● **EXERCISE DIRECTIONS**
Among the records that follow, find each line holding the word "Open" and copy it.

● **DATASET EXTRACT**
--- START ---

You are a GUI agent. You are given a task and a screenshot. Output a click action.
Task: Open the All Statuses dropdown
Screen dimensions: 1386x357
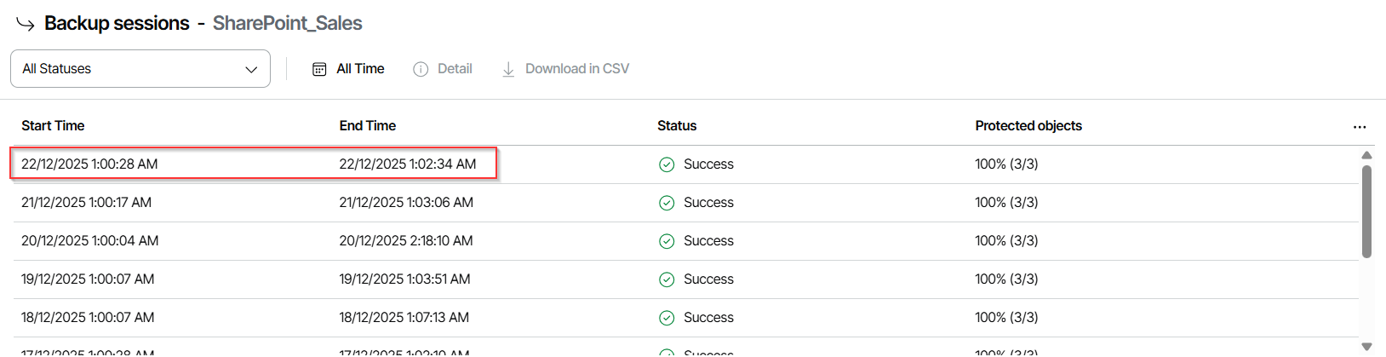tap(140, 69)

--- END ---
--- START ---

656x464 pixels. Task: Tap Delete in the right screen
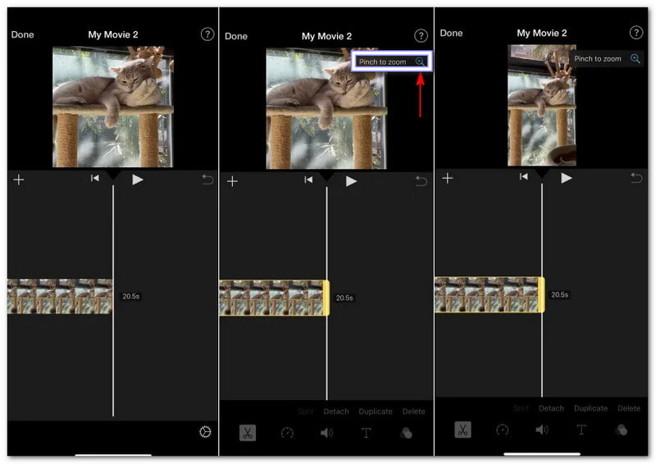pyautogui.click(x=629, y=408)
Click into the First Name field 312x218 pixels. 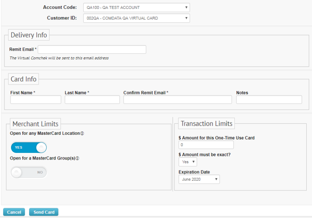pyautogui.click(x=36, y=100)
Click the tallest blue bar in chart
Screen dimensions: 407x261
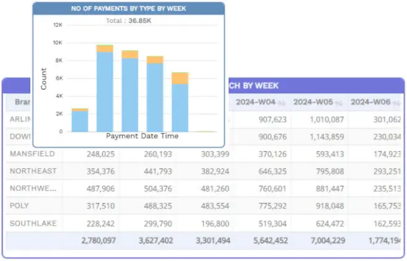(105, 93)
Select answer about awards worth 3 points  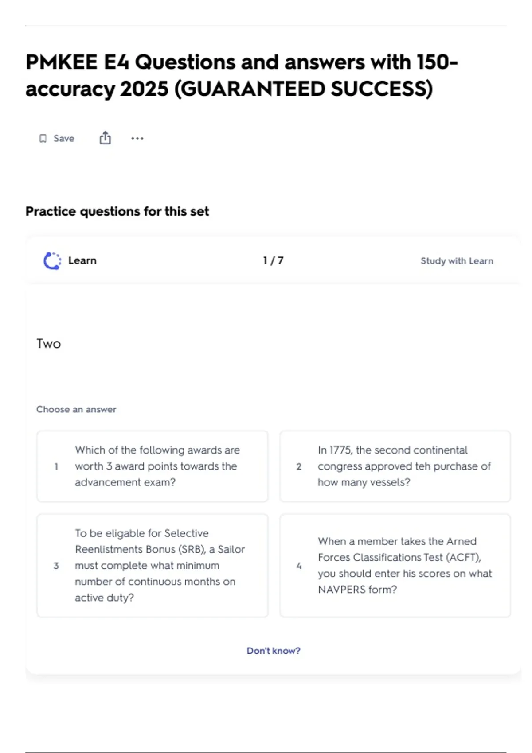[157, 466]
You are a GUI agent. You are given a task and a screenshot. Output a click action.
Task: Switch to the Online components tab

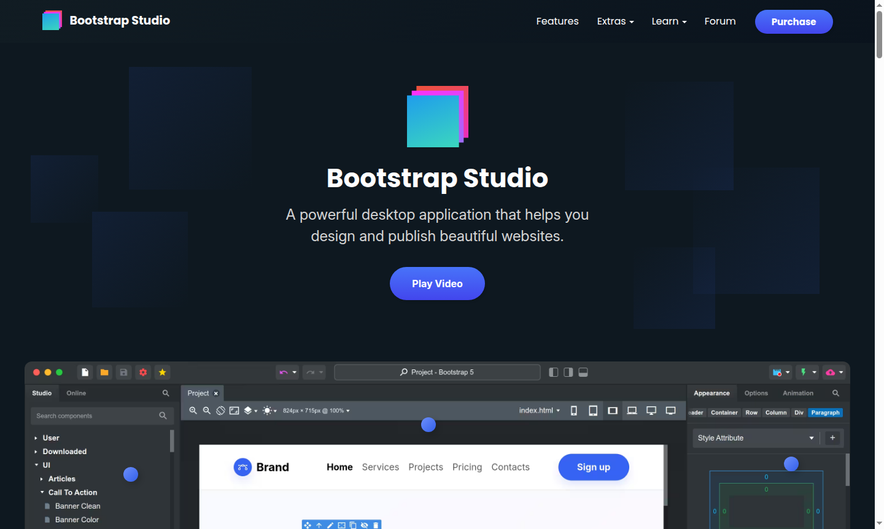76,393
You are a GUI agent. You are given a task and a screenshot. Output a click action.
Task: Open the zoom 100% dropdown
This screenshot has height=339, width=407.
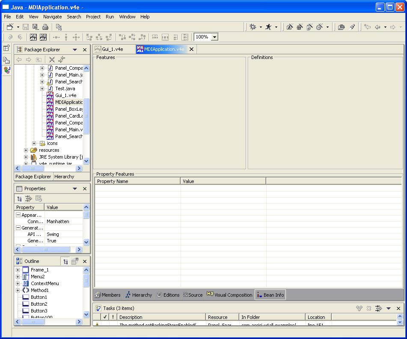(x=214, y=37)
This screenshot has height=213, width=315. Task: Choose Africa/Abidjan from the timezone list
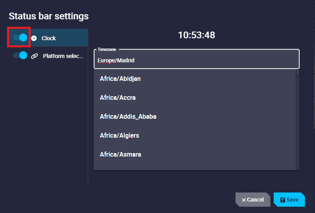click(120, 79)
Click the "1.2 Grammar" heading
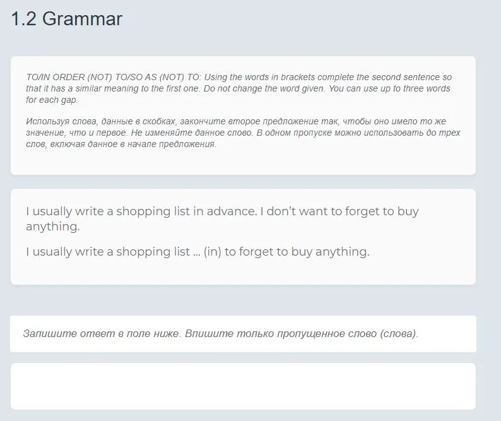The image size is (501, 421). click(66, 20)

--- END ---

● **ANSWER BOX**
Task: Open the All Statuses dropdown
Task: Open the zoom 100% dropdown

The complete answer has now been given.